Aufgabenstellung: Erkläre bitte anhand des Textes über Paula Harris, weshalb sie sich für die Teilnahme an Schönheitswettbewerben entschied.

Vorliegender Text:
┏━━

In der Zeit vor den Castingshows gab es für eine Sängerin, die bekannt werden wollte, nur wenige Chancen auf ein größeres Publikum. Harris entschied sich dafür, bei Schönheitswettbewerben mitzumachen. Denn dort muss man ja auch immer ein Talent vorführen. Mit ihrem Aussehen und vor allem ihrem Gesang brachte sie es schließlich bis zur Miss Myrtle Beach.
Ihre ersten professionellen Jobs als Sängerin hatte sie für Orchester, die vor allem bei eleganten Dinners oder für Firmenveranstaltungen und Orchester engagiert wurden. William Bell, einer der Stars der klassischen Zeit des Stax-Labels, wollte mit ihr ein Album produzieren. Doch irgendwie wurde da nichts draus. Aber befreundet sind die beiden noch immer.
2003 zog sie schließlich von der Küste South Carolinas nach Kalifornien, um zu heiraten und hörte für fünf Jahre ganz mit den öffentlichen Auftritten auf, bis sie schließlich von einem Pianisten ein Engagement in eine Club angeboten bekam.
Und das war für Harris eine ganz neue Erfahrung. Denn hier gab es keine ausformulierten Arrangements mehr wie bei den Orchester-Gigs. Hier konnte es vorkommen, dass der Pianist ein Stück keine zwei Male völlig gleich spielte. Hier war Raum für Improvisation und eigene Interpretation jenseits des gedruckten Textes. Eigentlich das ideale Feld für eine Jazz-Sängerin. Doch als solche wurde sie von den Clubs kaum gebucht. Jazz ist für die etwas, was sich in der Liga von Norah Jones oder Diana Krall abspielt. „Für eine Jazzsängerin bist du einfach zu sehr over the top“ meinten Freunde. Sie sei eher mit Etta James zu vergleichen. Und die sei ja schließlich auch als Blues- oder Soulsängerin vermarktet worden. Und so wurde aus Paula Harris eine Bluessängerin.

┗━━

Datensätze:

┏━━

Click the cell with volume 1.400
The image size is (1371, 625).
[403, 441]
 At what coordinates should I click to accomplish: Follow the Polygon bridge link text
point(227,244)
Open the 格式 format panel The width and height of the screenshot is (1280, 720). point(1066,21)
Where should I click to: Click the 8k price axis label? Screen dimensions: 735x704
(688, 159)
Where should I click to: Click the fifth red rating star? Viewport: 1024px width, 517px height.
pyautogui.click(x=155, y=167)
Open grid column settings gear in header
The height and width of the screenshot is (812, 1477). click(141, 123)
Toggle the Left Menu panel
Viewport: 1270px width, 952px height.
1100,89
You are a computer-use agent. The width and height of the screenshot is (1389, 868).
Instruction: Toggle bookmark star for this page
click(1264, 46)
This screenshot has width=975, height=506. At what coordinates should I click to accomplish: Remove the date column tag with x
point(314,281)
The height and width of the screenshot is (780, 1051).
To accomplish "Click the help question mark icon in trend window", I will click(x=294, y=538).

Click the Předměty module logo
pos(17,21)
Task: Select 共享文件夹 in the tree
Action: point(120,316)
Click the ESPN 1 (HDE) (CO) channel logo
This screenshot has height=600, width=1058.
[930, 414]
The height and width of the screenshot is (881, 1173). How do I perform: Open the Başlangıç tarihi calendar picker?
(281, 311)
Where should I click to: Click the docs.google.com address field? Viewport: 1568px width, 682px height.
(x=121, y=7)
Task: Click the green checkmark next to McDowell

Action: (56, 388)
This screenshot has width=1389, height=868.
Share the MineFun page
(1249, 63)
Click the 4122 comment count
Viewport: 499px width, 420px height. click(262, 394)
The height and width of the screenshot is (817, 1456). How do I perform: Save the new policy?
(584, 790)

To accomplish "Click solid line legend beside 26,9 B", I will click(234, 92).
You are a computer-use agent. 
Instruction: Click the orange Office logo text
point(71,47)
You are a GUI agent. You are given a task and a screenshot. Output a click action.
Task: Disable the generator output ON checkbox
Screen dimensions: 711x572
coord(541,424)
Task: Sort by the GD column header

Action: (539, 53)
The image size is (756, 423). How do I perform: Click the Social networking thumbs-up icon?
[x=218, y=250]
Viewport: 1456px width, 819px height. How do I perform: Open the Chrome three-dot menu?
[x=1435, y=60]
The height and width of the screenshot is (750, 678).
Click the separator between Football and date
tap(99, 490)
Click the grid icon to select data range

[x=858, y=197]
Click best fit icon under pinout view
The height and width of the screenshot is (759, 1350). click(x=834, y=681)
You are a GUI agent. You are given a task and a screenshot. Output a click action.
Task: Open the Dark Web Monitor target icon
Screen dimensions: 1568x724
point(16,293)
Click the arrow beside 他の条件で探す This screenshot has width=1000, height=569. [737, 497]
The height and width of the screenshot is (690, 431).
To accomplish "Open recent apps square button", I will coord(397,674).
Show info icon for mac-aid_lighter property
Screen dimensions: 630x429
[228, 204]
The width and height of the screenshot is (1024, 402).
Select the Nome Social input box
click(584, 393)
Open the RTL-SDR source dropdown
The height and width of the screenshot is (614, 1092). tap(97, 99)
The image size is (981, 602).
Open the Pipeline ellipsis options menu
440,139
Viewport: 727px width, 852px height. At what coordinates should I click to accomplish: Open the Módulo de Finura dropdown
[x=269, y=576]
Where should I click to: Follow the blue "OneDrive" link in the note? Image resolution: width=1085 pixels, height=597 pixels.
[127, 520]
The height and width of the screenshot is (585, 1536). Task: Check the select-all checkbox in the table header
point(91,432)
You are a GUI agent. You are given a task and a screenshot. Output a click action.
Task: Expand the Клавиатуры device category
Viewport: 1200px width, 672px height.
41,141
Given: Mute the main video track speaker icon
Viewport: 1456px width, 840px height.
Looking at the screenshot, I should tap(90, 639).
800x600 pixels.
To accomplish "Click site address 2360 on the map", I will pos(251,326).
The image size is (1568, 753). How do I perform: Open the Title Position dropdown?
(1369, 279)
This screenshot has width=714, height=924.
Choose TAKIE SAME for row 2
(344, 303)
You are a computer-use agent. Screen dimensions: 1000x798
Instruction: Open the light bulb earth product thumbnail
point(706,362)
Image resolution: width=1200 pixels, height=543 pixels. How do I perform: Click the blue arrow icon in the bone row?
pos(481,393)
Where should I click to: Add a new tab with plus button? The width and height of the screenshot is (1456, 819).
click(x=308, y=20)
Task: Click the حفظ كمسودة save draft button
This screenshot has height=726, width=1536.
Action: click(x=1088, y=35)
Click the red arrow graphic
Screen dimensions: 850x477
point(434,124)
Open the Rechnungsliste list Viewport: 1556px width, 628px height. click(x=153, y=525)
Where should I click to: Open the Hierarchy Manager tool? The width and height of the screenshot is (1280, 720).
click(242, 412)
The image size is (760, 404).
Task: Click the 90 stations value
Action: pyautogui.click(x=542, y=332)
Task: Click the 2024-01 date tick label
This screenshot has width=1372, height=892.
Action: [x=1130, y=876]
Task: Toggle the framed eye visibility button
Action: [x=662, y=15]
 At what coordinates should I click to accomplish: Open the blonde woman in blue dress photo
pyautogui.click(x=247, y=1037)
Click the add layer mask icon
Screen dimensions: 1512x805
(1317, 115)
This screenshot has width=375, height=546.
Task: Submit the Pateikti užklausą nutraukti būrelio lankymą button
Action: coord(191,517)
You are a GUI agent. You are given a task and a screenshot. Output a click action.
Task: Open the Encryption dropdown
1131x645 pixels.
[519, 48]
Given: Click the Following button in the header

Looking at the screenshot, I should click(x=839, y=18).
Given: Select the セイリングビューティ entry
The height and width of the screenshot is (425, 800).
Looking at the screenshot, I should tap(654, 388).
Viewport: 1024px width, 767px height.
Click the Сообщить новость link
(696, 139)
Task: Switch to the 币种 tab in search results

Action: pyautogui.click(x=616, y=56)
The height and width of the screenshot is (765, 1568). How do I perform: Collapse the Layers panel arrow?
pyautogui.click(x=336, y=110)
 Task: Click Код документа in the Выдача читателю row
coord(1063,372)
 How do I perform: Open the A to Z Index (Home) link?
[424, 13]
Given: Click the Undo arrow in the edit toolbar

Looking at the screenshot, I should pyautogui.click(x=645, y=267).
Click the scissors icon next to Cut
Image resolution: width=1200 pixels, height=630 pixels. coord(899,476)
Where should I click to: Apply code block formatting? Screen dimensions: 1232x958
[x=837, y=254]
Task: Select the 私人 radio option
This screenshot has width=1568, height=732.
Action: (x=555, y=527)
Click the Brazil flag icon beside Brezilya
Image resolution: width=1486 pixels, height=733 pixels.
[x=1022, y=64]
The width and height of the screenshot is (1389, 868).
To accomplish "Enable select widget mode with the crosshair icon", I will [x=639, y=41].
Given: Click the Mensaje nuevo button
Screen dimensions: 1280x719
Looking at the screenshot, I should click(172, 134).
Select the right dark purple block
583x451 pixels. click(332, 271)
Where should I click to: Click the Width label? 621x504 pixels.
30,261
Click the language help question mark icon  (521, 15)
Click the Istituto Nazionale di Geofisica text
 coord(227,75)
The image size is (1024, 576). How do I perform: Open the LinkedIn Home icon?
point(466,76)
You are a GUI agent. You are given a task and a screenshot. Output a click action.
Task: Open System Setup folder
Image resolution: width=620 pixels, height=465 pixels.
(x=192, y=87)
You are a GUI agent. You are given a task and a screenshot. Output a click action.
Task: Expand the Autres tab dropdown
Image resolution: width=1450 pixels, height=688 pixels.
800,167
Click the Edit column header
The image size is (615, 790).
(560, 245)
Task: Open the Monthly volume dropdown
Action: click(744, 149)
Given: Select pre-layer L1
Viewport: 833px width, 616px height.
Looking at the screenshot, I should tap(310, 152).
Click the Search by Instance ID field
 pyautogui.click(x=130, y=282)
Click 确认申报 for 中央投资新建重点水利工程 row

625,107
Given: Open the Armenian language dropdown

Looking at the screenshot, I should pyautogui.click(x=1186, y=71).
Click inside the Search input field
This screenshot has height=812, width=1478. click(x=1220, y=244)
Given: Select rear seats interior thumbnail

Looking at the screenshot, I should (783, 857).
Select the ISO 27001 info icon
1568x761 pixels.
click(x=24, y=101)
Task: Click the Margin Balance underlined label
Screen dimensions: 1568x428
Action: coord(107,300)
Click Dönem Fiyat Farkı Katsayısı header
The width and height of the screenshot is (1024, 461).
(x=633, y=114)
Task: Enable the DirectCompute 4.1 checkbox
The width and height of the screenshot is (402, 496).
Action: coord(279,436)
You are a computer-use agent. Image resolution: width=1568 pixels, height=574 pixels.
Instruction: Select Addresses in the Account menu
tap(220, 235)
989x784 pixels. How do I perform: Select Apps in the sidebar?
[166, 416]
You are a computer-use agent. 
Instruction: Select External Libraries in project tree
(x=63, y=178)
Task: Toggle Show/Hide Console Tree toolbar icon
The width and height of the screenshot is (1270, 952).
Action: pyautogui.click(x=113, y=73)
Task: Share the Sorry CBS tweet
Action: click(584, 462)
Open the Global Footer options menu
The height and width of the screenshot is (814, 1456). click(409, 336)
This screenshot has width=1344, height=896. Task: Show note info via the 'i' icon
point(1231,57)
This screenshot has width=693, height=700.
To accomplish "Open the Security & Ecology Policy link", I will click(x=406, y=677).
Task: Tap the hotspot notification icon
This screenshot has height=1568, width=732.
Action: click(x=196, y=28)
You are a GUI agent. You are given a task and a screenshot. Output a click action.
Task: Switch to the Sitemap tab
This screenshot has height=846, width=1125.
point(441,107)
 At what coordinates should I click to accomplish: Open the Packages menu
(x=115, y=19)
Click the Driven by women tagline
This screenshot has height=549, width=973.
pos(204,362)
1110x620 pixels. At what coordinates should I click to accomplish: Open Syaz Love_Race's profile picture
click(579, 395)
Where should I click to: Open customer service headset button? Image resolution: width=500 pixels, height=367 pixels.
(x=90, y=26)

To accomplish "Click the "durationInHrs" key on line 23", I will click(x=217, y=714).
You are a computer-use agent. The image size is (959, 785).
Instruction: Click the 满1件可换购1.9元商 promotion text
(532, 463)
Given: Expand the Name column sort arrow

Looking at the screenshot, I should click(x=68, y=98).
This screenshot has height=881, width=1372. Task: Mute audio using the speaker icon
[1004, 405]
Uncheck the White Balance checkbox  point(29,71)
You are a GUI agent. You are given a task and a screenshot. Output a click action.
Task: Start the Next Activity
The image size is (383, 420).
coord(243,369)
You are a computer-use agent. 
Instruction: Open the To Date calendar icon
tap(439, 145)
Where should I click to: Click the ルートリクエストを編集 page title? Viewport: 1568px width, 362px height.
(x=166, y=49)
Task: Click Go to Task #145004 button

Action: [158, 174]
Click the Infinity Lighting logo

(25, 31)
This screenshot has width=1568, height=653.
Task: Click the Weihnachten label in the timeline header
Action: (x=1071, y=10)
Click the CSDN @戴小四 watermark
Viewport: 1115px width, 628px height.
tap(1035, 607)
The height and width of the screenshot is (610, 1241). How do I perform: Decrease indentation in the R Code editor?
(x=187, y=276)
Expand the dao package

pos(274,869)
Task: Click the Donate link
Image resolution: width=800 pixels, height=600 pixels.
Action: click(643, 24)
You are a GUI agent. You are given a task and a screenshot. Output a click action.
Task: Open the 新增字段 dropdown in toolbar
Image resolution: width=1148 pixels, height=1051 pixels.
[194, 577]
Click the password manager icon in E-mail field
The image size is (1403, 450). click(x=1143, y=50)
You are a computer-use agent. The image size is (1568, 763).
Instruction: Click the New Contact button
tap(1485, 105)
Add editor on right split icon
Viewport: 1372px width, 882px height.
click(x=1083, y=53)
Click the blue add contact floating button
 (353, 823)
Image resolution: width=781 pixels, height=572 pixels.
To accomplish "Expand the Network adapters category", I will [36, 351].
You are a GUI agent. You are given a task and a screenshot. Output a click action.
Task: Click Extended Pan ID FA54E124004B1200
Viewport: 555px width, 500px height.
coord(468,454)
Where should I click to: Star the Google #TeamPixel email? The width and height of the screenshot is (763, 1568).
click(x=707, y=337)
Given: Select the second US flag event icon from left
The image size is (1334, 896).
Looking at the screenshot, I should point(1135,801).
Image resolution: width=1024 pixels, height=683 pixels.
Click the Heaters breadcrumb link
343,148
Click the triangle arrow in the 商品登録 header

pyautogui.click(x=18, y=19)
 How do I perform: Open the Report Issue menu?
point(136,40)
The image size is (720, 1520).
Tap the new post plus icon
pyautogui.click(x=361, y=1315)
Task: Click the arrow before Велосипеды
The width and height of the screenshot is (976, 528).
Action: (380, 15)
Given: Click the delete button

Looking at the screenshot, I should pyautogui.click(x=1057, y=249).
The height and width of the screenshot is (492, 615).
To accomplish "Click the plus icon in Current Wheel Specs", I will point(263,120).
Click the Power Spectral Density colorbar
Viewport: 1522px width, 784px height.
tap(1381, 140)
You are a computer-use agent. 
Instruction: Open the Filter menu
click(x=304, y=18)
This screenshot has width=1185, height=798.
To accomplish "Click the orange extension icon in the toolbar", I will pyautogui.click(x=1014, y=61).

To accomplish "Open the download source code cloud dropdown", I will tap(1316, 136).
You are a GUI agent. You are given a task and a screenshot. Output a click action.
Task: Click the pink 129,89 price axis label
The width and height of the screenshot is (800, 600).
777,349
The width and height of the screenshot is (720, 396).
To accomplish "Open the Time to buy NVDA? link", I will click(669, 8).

┗━━

Lösung: In der Zeit vor den Castingshows hatte eine Sängerin, die bekannt werden wollte, nur wenige Chancen auf ein größeres Publikum. Bei Schönheitswettbewerben muss man aber immer auch ein Talent vorführen.